I'm getting an error when running this in the browser because my base url is not the same as the api

when I deploy on the vercel I can't use this because it is an external file

0xadamm commented 1 week ago

I have tried to create this sign-in function using promises and asynchronously neither is returning a response with helpful data.

Promises Code

const signIn = (email, password) => {
  // log user in beginning
  console.log("User Login in progress....");
  fetch(`${signInUrl}`, {
    method: "POST",
    headers: {
      "Content-Type": "application/json",
      Accept: "application/json",
    },
    body: JSON.stringify({ email, password }),
  }).then((res) => {
    if (res.status === 200) {
      console.log("User Login successful");
    } else {
      console.log("User Login failed");
      res.json().then((errorData) => {
        console.log("Error Message: ", errorData);
      });
    }
  });
};

Promises Errors

image

Asynchronous Code

const signIn = async (email, password) => {
  // log user in beginning
  console.log("User Login in progress....");

  try {
    const response = await fetch(`${signInUrl}`, {
      method: "POST",
      headers: {
        "Content-Type": "application/json",
        Accept: "application/json",
      },
      body: JSON.stringify({ email, password }),
    });

    if (response.status === 200) {
      // log user in successful
      console.log("User Login successful");
    } else {
      // handle non-200 status codes
      console.error(`Login failed with status: ${response.status}`);
      const errorData = await response.json();
      console.error("Error message:", errorData.message);
    }
  } catch (error) {
    // handle network or other errors
    console.error("Network or server error:", error);
  }
};

image

0xadamm commented 1 week ago
0xadamm commented 1 week ago

Potential Solution

To resolve CORS issues, the server needs to include the appropriate headers in its response to indicate that it allows requests from different origins.

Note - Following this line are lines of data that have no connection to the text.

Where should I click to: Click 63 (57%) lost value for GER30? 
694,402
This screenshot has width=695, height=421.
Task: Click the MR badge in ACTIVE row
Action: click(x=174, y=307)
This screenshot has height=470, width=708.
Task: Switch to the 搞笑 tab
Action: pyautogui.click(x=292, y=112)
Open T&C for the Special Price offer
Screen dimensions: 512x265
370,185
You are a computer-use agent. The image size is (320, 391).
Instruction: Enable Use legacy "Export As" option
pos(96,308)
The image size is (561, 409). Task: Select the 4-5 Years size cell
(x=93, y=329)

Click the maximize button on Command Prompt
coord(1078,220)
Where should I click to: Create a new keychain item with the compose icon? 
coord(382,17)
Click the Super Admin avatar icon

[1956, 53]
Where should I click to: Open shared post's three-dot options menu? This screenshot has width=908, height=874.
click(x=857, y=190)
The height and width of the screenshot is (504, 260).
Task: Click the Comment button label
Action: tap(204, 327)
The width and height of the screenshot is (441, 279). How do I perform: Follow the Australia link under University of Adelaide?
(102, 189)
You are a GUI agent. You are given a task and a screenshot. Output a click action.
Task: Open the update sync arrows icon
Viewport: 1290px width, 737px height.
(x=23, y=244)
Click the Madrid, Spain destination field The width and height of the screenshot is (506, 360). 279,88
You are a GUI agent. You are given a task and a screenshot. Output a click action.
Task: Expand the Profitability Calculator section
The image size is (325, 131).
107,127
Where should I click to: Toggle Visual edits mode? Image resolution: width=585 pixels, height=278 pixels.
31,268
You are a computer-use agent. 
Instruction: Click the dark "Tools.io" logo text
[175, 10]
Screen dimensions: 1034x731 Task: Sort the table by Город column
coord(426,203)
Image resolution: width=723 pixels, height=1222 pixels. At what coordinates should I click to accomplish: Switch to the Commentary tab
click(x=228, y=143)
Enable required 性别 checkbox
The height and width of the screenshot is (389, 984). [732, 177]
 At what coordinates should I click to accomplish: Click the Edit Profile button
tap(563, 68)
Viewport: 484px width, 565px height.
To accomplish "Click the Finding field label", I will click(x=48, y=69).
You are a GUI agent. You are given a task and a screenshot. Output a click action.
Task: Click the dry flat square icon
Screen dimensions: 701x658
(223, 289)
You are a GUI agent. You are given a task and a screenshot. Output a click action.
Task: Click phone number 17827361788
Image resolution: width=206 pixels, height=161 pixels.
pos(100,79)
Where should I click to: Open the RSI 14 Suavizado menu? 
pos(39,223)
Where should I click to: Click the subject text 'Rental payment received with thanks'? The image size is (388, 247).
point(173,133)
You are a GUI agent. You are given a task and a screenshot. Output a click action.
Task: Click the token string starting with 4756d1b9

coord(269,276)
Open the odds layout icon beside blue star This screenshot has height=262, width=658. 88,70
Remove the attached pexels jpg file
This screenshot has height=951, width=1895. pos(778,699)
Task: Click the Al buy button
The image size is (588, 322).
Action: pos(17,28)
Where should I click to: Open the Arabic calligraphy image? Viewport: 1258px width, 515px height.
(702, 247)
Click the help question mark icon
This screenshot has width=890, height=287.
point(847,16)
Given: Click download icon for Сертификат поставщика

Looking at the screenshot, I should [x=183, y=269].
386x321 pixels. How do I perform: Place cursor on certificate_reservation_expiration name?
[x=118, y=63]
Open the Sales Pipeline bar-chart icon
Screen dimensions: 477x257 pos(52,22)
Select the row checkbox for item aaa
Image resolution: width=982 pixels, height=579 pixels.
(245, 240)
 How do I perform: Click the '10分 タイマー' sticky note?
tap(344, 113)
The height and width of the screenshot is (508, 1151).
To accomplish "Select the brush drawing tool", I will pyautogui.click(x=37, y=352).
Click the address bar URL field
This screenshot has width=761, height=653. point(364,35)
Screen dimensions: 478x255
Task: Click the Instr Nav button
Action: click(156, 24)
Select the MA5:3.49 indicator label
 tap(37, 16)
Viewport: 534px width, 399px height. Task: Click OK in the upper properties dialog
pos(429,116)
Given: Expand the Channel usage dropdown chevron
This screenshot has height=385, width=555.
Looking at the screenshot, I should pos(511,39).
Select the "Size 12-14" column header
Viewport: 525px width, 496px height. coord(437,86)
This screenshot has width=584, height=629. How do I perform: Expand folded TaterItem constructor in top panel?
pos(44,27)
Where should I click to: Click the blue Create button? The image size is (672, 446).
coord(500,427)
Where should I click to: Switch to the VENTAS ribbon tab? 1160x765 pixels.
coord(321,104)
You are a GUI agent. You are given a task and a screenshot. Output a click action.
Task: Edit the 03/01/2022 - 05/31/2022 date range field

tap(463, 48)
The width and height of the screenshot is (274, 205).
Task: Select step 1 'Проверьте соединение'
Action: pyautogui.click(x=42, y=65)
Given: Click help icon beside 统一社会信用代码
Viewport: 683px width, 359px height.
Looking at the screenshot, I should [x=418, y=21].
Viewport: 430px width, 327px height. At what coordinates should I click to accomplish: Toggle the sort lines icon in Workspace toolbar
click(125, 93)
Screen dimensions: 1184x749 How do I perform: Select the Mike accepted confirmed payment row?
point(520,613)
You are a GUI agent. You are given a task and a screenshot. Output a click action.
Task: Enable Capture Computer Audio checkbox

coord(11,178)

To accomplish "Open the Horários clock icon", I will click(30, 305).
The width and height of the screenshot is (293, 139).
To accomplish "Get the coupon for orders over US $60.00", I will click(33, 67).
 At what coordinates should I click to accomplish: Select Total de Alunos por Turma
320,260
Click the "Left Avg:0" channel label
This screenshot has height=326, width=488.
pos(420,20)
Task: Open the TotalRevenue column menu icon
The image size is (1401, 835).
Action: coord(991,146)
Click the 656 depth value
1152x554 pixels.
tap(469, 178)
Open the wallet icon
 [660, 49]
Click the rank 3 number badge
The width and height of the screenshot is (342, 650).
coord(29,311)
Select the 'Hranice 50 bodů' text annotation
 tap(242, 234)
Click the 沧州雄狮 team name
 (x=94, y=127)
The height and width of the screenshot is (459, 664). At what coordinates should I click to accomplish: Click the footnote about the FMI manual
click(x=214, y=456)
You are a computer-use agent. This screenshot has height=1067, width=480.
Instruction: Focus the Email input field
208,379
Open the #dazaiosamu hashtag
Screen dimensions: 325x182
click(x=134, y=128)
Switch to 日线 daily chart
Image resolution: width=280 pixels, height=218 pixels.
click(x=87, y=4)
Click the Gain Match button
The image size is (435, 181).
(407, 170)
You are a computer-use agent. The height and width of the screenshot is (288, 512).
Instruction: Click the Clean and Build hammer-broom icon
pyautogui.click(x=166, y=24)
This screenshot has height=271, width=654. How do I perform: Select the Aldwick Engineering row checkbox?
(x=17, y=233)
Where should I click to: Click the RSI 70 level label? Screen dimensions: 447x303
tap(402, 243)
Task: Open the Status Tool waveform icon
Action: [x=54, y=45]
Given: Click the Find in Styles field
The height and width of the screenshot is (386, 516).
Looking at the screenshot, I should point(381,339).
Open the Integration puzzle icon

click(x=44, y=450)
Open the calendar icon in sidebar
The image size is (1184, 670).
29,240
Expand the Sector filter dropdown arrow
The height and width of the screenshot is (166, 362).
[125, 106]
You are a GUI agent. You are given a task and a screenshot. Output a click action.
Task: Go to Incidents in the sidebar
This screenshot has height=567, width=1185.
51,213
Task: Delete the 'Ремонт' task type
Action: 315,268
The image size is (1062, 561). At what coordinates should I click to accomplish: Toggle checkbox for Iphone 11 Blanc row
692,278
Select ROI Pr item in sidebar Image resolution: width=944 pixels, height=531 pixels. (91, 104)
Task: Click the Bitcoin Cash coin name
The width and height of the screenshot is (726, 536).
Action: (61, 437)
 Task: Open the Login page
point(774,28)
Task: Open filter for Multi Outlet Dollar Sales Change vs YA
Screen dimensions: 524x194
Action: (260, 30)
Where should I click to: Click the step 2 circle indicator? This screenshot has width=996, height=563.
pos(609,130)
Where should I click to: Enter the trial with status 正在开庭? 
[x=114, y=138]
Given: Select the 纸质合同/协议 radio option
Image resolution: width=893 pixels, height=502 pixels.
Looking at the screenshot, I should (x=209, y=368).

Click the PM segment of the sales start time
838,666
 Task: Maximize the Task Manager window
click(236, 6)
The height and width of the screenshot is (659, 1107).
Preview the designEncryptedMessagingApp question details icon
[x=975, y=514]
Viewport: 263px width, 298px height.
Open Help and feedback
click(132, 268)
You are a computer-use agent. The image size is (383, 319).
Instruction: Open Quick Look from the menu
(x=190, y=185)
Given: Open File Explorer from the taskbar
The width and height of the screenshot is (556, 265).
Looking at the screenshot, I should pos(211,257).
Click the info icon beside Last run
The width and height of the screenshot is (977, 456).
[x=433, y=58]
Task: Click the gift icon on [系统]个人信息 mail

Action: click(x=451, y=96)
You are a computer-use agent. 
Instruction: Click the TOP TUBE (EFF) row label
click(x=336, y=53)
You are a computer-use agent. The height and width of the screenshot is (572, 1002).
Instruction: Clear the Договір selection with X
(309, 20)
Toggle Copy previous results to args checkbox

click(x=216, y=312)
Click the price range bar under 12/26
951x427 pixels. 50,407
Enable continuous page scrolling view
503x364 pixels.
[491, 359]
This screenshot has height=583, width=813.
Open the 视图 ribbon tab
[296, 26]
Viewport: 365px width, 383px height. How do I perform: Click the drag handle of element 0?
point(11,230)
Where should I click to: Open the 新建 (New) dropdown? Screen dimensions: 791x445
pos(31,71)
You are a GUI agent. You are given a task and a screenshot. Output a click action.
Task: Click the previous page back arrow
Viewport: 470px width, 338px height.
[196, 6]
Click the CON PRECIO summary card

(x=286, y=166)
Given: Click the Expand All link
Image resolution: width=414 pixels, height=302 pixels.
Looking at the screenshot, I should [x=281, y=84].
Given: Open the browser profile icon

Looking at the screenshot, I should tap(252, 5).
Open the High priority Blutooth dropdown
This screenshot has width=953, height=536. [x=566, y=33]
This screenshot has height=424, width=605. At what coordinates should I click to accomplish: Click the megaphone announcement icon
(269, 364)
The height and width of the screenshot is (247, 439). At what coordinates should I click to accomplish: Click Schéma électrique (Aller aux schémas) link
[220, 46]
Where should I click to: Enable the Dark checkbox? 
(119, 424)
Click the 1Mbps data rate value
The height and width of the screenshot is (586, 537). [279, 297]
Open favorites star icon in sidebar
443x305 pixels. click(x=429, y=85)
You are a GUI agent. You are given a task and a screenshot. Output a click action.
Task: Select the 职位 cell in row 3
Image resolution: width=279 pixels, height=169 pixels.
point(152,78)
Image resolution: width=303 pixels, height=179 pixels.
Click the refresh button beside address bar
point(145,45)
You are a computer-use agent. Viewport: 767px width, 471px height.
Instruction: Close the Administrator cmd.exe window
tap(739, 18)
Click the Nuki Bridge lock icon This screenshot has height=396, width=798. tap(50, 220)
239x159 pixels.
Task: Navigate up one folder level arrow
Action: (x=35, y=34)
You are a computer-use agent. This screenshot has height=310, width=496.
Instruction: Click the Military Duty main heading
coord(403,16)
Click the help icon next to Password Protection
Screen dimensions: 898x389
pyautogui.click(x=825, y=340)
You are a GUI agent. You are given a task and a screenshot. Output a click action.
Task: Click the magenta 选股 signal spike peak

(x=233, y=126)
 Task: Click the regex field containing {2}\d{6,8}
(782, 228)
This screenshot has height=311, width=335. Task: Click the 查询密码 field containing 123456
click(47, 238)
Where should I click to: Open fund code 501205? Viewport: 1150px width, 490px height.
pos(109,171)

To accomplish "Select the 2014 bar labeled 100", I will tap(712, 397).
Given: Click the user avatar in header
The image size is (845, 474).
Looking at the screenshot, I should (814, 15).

The appropriate CORS headers could include:

  1. Access-Control-Allow-Origin: Specifies the origin that is allowed to access the resource. Use * to allow any origin, or specify a specific origin (e.g., https://example.com).
  2. Access-Control-Allow-Methods: Specifies the methods that are allowed when accessing the resource (e.g., GET, POST, PUT, DELETE).
  3. Access-Control-Allow-Headers: Specifies the headers that are allowed in the request (e.g., Content-Type, Authorization).
  4. Access-Control-Allow-Credentials: Indicates whether the response to the request can be exposed when the credentials flag is true. (Optional)
  5. Access-Control-Max-Age: Indicates how long the results of a preflight request can be cached. (Optional)
0xadamm commented 1 week ago

The server-side API needs to be configured to expose the necessary headers to the client. Specifically, you need to use the Access-Control-Expose-Headers header to expose the Set-Cookie headers so they can be accessed by the client-side JavaScript.

0xadamm commented 1 week ago

CORS-safelisted response header

Only the CORS-safelisted response headers are exposed by default.

For the client side to be able to access other headers, the server must list them using Access-Control-Expose-Headers.